I'm trying to read a CSV file and convert it to RDD. My further operations are based on the heading provided in CSV file.

(From comments) This is my code so far:

final JavaRDD<String> File = sc.textFile(Filename).cache();
final JavaRDD<String> lines = File.flatMap(new FlatMapFunction<String, String>() { 
    @Override public Iterable<String> call(String s) { 
    return Arrays.asList(EOL.split(s)); 
    } 
});
final String heading=lines.first().toString();

I can get the header values like this. I want to map this to each record in CSV file.

final String[] header=heading.split(" "); 

I can get the header values like this. I want to map this to each record in CSV file.

In java I’m using CSVReader record.getColumnValue(Column header) to get the particular value. I need to do something similar to that here.


A simplistic approach would be to have a way to preserve the header.

Let's say you have a file.csv like:

user, topic, hits
om,  scala, 120
daniel, spark, 80
3754978, spark, 1

We can define a header class that uses a parsed version of the first row:

class SimpleCSVHeader(header:Array[String]) extends Serializable {
  val index = header.zipWithIndex.toMap
  def apply(array:Array[String], key:String):String = array(index(key))
}

That we can use that header to address the data further down the road:

val csv = sc.textFile("file.csv")  // original file
val data = csv.map(line => line.split(",").map(elem => elem.trim)) //lines in rows
val header = new SimpleCSVHeader(data.take(1)(0)) // we build our header with the first line
val rows = data.filter(line => header(line,"user") != "user") // filter the header out
val users = rows.map(row => header(row,"user")
val usersByHits = rows.map(row => header(row,"user") -> header(row,"hits").toInt)
...

Note that the header is not much more than a simple map of a mnemonic to the array index. Pretty much all this could be done on the ordinal place of the element in the array, like user = row(0)

PS: Welcome to Scala :-)


You can use the spark-csv library: https://github.com/databricks/spark-csv

This is directly from the documentation:

import org.apache.spark.sql.SQLContext

SQLContext sqlContext = new SQLContext(sc);

HashMap<String, String> options = new HashMap<String, String>();
options.put("header", "true");
options.put("path", "cars.csv");

DataFrame df = sqlContext.load("com.databricks.spark.csv", options);

Firstly I must say that it's much much simpler if you put your headers in separate files - this is the convention in big data.

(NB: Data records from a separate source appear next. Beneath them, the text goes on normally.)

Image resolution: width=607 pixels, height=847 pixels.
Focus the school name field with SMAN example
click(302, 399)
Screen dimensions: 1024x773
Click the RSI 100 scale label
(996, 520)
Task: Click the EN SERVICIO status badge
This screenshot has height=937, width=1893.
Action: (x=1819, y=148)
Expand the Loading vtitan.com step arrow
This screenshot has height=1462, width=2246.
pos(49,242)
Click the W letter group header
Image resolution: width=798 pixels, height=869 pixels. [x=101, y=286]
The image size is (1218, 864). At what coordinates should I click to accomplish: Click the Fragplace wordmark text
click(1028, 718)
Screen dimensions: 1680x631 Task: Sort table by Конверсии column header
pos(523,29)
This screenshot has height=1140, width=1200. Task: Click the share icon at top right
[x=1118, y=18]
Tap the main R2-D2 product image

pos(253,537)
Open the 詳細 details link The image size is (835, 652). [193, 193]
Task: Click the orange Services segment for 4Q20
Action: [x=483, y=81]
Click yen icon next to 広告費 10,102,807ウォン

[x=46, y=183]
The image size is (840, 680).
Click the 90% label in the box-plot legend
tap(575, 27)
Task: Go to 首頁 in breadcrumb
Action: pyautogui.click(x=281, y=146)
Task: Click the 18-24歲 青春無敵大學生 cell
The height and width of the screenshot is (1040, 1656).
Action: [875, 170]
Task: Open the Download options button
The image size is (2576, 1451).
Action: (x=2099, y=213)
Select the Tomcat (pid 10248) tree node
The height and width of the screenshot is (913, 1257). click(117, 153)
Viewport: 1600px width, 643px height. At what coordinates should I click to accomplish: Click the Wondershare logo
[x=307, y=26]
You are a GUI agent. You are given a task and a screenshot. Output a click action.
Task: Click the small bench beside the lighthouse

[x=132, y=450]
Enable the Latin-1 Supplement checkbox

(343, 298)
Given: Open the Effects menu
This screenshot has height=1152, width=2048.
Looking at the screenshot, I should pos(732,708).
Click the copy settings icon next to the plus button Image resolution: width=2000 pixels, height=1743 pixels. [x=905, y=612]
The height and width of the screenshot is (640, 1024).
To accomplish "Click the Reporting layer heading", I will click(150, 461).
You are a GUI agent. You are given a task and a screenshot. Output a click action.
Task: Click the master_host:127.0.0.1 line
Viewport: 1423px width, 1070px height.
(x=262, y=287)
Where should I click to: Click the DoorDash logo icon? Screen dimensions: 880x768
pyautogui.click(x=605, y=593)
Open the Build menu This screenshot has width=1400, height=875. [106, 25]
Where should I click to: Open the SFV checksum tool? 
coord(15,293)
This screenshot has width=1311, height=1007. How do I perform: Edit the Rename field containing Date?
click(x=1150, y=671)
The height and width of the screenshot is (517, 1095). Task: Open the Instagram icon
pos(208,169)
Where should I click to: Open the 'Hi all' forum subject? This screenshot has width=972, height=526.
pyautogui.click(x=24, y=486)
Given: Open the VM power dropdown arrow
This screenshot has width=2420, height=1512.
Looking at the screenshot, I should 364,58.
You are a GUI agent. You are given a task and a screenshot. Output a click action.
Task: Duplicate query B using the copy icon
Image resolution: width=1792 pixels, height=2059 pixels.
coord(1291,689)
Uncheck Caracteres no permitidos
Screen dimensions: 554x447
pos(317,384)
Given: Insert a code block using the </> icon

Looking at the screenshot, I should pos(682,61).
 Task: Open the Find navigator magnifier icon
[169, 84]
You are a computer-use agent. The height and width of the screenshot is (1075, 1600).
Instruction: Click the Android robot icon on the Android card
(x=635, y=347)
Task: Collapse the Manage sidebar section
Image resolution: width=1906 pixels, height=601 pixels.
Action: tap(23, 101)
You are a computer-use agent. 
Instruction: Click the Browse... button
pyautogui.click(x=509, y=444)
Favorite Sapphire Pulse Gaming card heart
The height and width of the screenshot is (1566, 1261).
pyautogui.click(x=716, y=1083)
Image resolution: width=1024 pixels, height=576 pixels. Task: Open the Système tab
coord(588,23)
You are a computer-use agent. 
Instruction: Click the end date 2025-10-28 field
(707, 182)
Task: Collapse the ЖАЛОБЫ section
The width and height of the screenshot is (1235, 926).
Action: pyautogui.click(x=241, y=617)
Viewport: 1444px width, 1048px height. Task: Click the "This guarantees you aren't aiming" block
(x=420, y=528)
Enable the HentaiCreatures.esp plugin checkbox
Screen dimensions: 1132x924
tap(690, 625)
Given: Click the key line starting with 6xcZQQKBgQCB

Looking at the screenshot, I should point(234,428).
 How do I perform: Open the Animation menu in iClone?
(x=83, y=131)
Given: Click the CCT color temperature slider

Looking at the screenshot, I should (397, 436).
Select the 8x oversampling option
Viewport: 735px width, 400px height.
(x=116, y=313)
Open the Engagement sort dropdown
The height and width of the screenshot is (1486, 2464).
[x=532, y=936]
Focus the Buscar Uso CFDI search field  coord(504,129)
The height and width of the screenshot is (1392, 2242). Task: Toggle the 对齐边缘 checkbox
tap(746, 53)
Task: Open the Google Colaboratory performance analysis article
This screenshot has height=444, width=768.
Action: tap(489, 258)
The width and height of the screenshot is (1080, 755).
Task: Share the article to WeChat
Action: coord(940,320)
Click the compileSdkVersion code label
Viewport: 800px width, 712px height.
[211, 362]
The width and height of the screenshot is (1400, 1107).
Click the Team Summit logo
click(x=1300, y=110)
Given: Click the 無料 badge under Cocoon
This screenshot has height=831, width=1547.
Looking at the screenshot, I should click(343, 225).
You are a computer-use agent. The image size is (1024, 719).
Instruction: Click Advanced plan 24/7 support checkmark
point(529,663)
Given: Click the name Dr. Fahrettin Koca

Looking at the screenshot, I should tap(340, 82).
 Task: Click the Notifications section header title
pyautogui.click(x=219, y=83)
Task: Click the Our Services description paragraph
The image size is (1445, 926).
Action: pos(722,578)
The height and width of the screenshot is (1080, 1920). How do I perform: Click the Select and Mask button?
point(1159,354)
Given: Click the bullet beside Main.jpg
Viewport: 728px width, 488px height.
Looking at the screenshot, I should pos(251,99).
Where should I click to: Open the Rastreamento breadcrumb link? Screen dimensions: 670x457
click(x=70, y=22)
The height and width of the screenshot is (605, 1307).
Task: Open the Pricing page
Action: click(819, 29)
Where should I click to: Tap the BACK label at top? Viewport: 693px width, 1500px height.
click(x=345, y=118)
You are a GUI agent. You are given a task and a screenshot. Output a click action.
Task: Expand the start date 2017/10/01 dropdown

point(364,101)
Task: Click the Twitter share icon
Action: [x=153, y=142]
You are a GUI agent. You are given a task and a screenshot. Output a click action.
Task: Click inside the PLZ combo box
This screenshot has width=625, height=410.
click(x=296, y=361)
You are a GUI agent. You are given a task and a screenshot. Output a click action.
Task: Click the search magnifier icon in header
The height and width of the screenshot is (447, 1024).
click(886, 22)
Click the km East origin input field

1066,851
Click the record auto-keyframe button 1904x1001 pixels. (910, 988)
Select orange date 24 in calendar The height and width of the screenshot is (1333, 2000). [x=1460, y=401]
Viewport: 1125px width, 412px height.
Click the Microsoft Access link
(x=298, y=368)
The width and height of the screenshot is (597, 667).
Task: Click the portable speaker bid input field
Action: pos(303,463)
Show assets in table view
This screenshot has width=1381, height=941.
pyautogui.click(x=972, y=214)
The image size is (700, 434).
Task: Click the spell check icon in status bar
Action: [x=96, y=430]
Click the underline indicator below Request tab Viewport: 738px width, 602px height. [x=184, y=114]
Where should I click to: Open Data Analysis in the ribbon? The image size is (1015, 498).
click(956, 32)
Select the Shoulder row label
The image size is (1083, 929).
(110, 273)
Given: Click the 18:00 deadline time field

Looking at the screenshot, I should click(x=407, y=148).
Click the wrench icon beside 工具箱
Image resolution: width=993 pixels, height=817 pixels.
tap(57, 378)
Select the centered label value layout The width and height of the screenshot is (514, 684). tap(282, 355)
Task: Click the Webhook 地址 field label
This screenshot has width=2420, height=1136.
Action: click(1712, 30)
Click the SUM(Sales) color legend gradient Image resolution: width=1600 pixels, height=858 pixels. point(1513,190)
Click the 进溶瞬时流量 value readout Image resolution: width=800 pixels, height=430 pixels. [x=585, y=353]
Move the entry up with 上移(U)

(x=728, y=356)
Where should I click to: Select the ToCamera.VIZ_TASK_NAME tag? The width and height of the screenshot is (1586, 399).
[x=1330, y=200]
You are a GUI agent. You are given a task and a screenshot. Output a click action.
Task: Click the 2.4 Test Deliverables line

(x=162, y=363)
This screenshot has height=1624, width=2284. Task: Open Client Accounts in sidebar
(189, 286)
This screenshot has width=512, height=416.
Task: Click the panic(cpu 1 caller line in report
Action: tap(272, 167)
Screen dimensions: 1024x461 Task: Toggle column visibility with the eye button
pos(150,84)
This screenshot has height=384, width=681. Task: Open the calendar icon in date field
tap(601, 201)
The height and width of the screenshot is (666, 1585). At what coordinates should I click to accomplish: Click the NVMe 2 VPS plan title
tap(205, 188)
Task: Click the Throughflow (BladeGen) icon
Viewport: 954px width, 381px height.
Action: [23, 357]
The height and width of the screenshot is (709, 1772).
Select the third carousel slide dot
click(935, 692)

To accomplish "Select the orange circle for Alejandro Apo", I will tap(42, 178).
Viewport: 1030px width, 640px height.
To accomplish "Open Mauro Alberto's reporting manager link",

Anyway Daniel's answer is pretty good, but it has an inefficiency and a bug, so I'm going to post my own. The inefficiency is that you don't need to check every record to see if it's the header, you just need to check the first record for each partition. The bug is that by using .split(",") you could get an exception thrown or get the wrong column when entries are the empty string and occur at the start or end of the record - to correct that you need to use .split(",", -1). So here is the full code:

val header =
  scala.io.Source.fromInputStream(
    hadoop.fs.FileSystem.get(new java.net.URI(filename), sc.hadoopConfiguration)
    .open(new hadoop.fs.Path(path)))
  .getLines.head

val columnIndex = header.split(",").indexOf(columnName)

sc.textFile(path).mapPartitions(iterator => {
  val head = iterator.next()
  if (head == header) iterator else Iterator(head) ++ iterator
})
.map(_.split(",", -1)(columnIndex))

Final points, consider Parquet if you want to only fish out certain columns. Or at least consider implementing a lazily evaluated split function if you have wide rows.